Some Ergonomics Advice

  • The first time you buy a bike, get expert advice on frame sizing before making your purchase — at best the wrong size will be uncomfortable for you, at worst, unsafe!
  • Especially the first time you buy a bike, get some expert help adjusting the saddle position. Once you understand what’s right and what’s wrong, and why, you can do it yourself, but it really pays to get that help initially! Again, at best a poorly adjusted bike is uncomfortable, at worst, it’s unsafe! You’ll have less control, and you could very well do yourself an injury purely from the poor ergonomics.
  • Adjust the angle of your brake leavers and gear shifters so you can rest your fingers on the brakes without bending your wrist (that’s 45° down from horizontal for me).
  • Consider buying a pair of bar-ends to give yourself a variety of hand positions for longer cycles. Also, to allow a straight wrist position by having your hands perpendicular to the handlebars. (You don’t need anything fancy, or even big, I like the small subtle ones from BBB: amazon.co.uk/… or in the US: Origin8 Compe Lite Bar End)

Bonus Tip

Don’t confine yourself to the big two brands (Giant & Trek) — there’s great value available from the lesser-known brands. In my experience, you’ll get one spec-level higher for the same price if you go off-brand. You just need to be sure the brand is trustworthy. The most trustworthy source for that would be people you know and trust, second would be the staff in a good bike shop, and third would be reviews in well-trusted publications of any kind.
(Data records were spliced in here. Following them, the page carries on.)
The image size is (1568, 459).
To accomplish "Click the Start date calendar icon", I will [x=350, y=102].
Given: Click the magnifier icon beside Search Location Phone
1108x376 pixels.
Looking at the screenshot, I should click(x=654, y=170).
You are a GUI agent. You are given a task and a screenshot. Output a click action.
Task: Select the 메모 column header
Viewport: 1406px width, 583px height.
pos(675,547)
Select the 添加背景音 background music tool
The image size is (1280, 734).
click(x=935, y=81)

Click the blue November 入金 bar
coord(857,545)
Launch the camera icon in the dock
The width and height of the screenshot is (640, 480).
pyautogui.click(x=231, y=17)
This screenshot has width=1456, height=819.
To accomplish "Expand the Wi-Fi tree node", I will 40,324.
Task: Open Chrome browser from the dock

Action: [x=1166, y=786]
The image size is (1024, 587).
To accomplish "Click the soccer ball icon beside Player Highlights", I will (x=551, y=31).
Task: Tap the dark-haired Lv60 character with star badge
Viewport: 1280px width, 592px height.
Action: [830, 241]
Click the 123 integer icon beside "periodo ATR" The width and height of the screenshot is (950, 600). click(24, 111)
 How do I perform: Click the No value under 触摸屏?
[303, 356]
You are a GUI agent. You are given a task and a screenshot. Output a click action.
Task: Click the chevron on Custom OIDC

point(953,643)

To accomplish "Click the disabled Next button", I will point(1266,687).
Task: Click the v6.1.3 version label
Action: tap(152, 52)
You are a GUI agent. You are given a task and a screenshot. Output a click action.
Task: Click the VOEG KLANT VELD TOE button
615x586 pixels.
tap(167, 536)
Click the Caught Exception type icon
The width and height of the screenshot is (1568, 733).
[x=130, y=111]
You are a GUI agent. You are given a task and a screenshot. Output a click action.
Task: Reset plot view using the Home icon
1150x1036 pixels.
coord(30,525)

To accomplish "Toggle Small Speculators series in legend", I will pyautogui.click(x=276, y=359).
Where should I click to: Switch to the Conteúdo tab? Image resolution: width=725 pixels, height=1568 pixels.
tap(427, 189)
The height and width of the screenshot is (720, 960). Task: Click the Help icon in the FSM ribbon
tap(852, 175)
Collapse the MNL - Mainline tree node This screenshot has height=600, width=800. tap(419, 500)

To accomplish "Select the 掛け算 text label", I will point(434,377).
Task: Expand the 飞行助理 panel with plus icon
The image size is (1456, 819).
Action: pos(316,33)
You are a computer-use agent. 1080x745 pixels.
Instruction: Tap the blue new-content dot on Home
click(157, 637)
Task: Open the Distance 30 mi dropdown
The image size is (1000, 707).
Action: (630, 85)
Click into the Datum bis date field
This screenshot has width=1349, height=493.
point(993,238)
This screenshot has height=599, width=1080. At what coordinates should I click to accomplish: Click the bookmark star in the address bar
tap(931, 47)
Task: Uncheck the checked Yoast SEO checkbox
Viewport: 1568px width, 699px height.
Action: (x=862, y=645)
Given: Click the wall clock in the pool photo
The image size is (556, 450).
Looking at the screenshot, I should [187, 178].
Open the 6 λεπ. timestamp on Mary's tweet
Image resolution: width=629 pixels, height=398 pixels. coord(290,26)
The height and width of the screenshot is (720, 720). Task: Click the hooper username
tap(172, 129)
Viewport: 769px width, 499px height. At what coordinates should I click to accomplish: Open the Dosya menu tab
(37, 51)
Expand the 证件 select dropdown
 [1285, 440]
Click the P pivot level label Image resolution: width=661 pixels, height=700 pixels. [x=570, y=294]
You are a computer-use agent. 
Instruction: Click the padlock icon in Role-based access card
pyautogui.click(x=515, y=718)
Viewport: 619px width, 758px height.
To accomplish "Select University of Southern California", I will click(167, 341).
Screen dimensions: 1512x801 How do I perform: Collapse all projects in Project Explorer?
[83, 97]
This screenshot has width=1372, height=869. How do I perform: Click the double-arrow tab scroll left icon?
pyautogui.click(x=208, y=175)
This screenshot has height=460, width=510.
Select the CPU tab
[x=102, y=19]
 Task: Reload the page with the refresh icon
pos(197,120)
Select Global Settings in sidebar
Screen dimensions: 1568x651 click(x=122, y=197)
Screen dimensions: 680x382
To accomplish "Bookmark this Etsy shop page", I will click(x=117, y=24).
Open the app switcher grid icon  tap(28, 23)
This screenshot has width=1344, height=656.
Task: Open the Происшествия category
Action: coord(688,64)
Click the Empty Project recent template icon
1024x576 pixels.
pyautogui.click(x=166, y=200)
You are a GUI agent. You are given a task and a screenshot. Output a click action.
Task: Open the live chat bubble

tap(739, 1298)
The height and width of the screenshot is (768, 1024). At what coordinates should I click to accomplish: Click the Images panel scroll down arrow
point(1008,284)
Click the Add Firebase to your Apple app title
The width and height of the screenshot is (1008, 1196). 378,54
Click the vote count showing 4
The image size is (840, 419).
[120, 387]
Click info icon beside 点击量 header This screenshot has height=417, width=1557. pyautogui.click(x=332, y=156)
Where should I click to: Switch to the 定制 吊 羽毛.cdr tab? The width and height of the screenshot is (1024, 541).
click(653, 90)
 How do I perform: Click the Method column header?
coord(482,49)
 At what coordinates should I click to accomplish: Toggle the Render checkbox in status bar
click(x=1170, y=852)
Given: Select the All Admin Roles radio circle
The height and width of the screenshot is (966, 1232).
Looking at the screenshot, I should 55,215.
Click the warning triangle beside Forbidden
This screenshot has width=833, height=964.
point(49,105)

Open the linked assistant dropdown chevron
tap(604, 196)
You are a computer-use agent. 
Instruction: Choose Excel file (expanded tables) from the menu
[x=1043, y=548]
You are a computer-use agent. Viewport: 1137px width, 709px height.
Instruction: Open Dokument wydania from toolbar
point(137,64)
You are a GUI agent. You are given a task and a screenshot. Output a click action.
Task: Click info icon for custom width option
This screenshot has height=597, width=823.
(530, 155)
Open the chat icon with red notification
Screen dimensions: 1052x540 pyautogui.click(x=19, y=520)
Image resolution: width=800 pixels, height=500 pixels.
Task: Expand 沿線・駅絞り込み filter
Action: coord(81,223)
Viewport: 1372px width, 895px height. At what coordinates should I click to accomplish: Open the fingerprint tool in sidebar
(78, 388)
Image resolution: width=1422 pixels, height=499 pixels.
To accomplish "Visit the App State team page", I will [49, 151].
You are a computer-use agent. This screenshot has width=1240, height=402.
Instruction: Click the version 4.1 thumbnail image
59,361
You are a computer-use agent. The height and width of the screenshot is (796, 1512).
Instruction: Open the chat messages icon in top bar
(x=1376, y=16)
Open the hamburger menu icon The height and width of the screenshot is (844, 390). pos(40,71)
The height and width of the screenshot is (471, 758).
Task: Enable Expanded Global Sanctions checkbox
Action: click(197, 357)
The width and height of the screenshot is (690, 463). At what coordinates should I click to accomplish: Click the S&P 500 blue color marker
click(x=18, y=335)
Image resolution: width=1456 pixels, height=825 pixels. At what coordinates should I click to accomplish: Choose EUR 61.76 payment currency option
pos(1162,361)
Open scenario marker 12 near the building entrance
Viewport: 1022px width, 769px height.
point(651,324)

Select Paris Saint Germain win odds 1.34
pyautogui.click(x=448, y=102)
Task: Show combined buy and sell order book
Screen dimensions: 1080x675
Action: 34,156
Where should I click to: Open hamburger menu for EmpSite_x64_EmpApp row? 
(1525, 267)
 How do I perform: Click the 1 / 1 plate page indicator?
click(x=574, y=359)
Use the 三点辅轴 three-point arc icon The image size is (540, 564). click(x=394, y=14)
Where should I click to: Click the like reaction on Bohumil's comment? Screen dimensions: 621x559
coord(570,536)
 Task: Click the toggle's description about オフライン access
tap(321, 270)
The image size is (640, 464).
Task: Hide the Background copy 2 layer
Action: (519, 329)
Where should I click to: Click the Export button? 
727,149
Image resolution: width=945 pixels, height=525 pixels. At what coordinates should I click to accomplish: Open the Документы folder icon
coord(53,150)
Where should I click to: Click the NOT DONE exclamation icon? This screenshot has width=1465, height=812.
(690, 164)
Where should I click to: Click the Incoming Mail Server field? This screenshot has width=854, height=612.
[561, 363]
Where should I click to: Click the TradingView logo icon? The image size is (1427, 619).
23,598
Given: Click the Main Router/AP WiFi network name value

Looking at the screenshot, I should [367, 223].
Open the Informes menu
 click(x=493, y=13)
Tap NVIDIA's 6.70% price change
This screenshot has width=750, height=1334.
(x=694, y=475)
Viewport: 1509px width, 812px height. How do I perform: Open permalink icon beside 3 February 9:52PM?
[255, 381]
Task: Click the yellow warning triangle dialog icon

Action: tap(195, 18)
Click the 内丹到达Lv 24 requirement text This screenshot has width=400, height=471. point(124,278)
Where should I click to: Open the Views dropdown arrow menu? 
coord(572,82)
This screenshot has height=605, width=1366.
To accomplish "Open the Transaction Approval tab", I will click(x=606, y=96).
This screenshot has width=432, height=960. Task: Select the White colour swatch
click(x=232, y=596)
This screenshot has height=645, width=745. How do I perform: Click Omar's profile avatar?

1 thought on “CCATP #604 – Bart Busschots on Tech of Buying a Mountain/City Bike

  1. Gazmaz - August 28, 2019

    Thanks Bart, I listened to the podcast, held onto it and listened again I then listed to certain parts for a 3rd and even 4th time.
    I’ve sent you an image of what I finally purchased along with some of the extras you mentioned. I have to say your comments really helped me in deciding what to get. I picked up the bike earlier today and rode it the 18miles home. Really pleased with it and glad I took on board your advice.